The death of a loved one nearly always leaves us bewildered, mumbling self-assuring axioms to fill the void. In Jim Krusoe's new novel, "Erased" (Tin House: 216 pp., $14.95 paper), that void takes on entirely unexpected dimensions: Theodore "Ted" Bellefontaine's dead mother, Helen, appears to have gone neither to heaven nor to hell, but to Cleveland.
Helen is not the ideal mother -- not by any means. After leaving 4-year-old Ted in the care of a foster parent following her husband's death, she spends the majority of her life pursuing her own ends.
As the book opens, Helen has just re-introduced herself to middle-aged Ted when, suddenly, she packs up and leaves. A few weeks later, Ted learns of her death -- a boating accident on Cleveland's Aurora Pond.

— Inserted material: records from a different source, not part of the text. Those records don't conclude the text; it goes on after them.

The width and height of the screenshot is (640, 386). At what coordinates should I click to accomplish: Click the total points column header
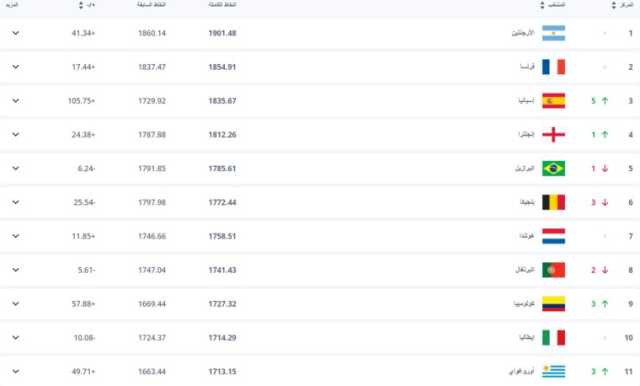tap(222, 5)
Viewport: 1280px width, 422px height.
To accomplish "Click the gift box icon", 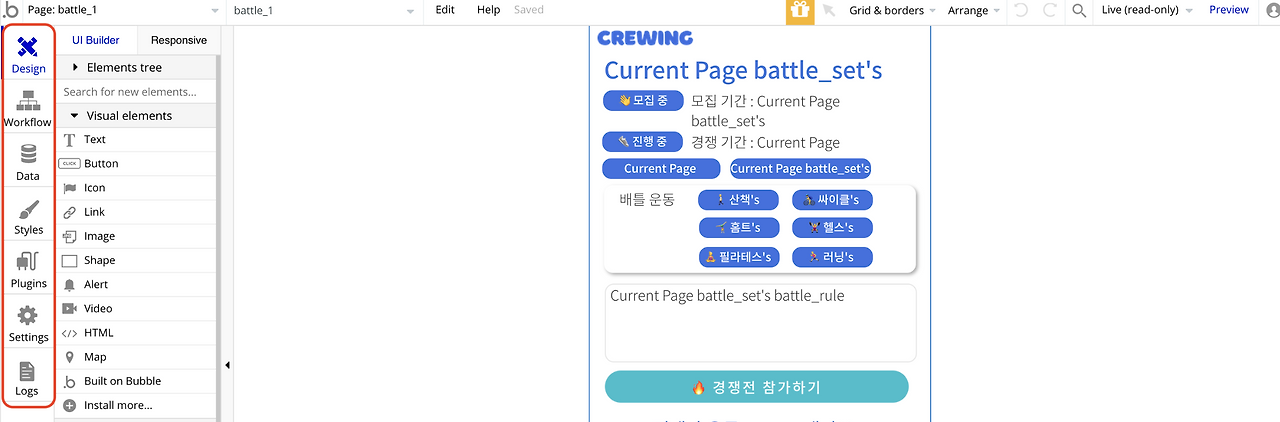I will point(799,10).
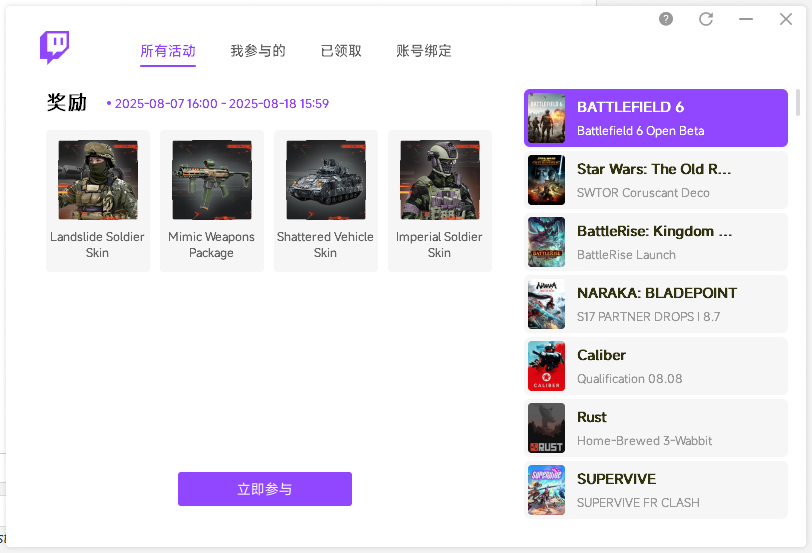Select the Mimic Weapons Package reward

(x=212, y=200)
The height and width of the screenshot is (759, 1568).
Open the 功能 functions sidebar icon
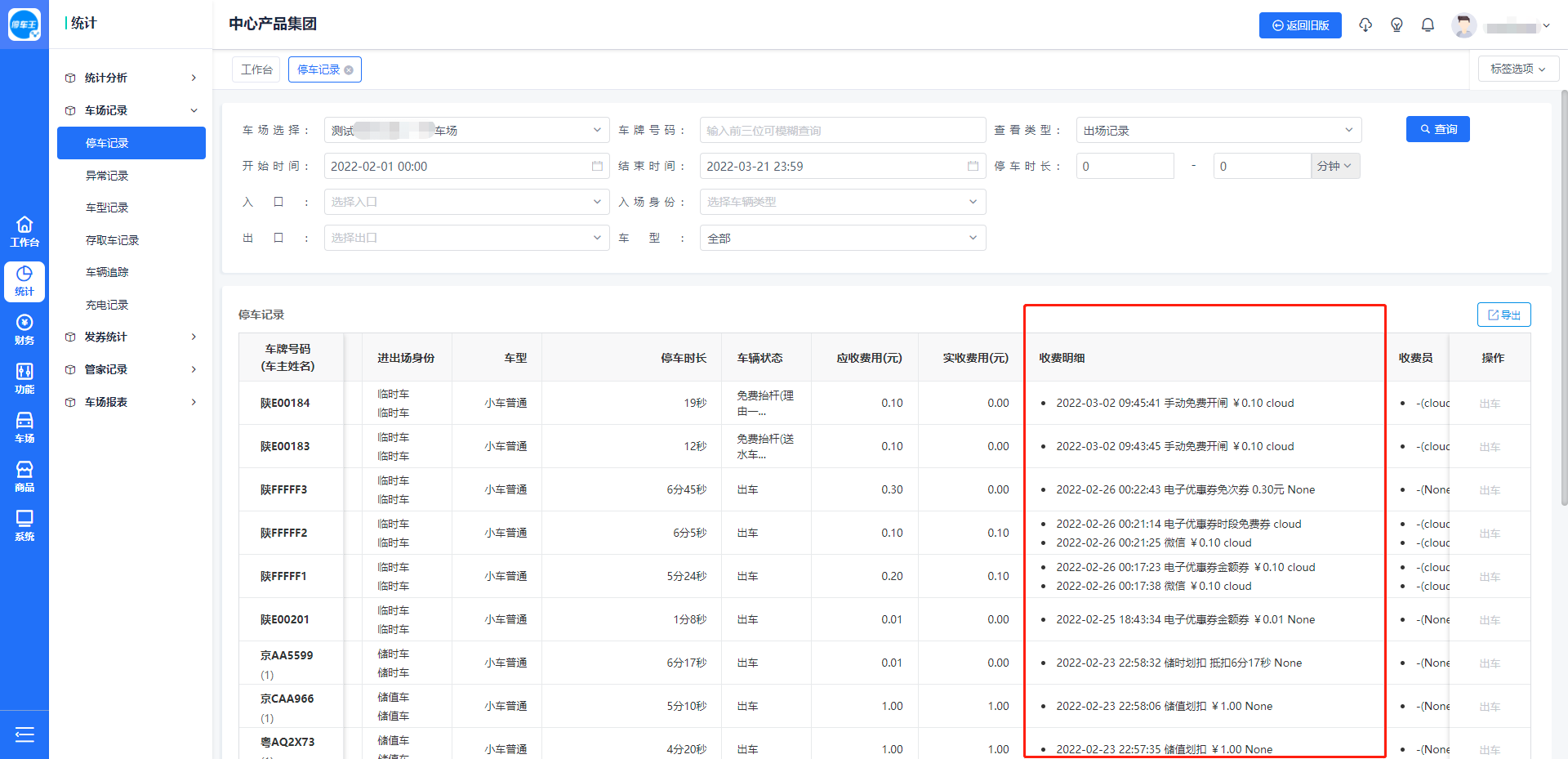click(x=24, y=378)
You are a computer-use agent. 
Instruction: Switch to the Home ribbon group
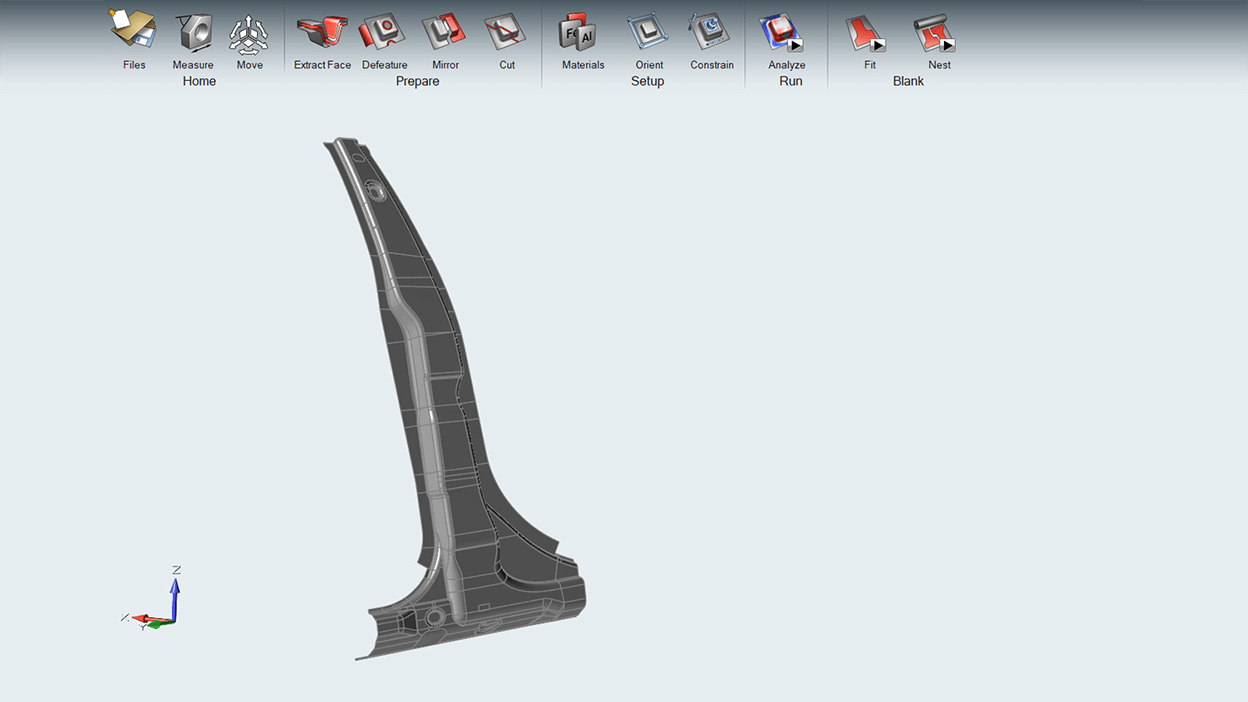pyautogui.click(x=199, y=81)
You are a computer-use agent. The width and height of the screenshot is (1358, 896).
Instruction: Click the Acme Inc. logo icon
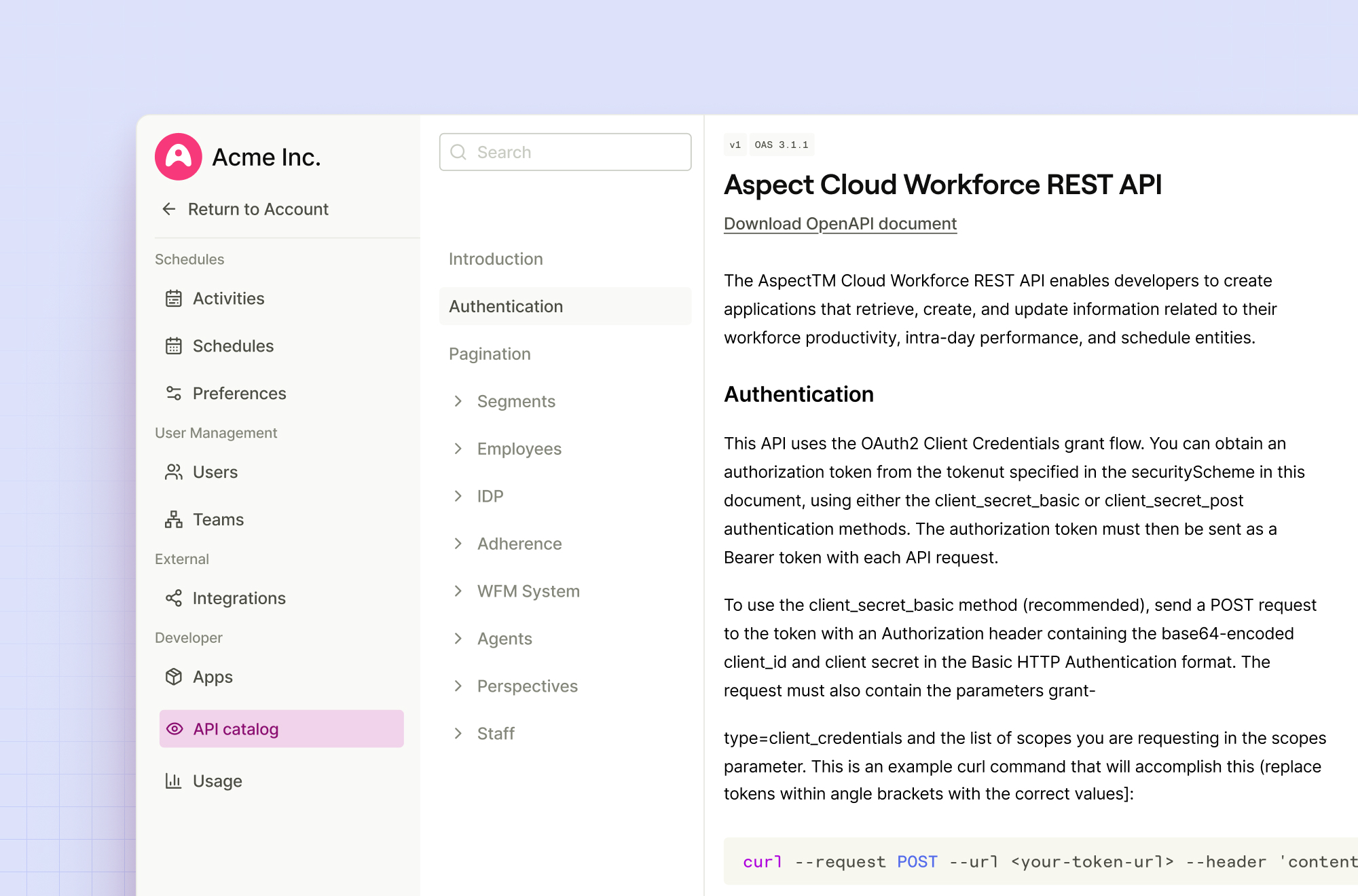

"Was I sad?" Ted wonders. "Yes, sort of . . . I suppose I was sad for a past that never existed, one I might have had, but lost." Then, still trying to unpack his grief, Ted receives a postcard. It is from his mother: "Something big has come up. I need to see you, Theodore, and soon."
Death, Ted finds, has drawn its wagons around him. A string of grisly murders perpetrated with his mail-order brand of designer gardening implements is making national headlines and, perplexingly, driving up sales. After another postcard arrives, Ted sets off for Cleveland to find out what's become of his mother -- dead or otherwise. "I would not abandon my mother as she had me," he declares. "My mother would have walked away. I would not do that."
As grief can become a permanent dreamscape, so do events in "Erased." Characters expound at length, more like Greek choruses than ordinary citizens. Women's club meetings devolve into chair-throwing brawls.
A sort of emotional sequel to 2008's "Girl Factory," this novel has the power to draw us into its bizarre world with bold and sometimes blatantly silly steps. The five-page description of the first postcard Ted receives could be a clue that we've stepped through the looking glass.
But, as Ted draws closer to uncovering the truth about his mother -- and with it, the connective tissue between the living and the dead -- Krusoe reminds us that the best prescription for bereavement might just be a healthy dose of action. That better place is just around the next corner.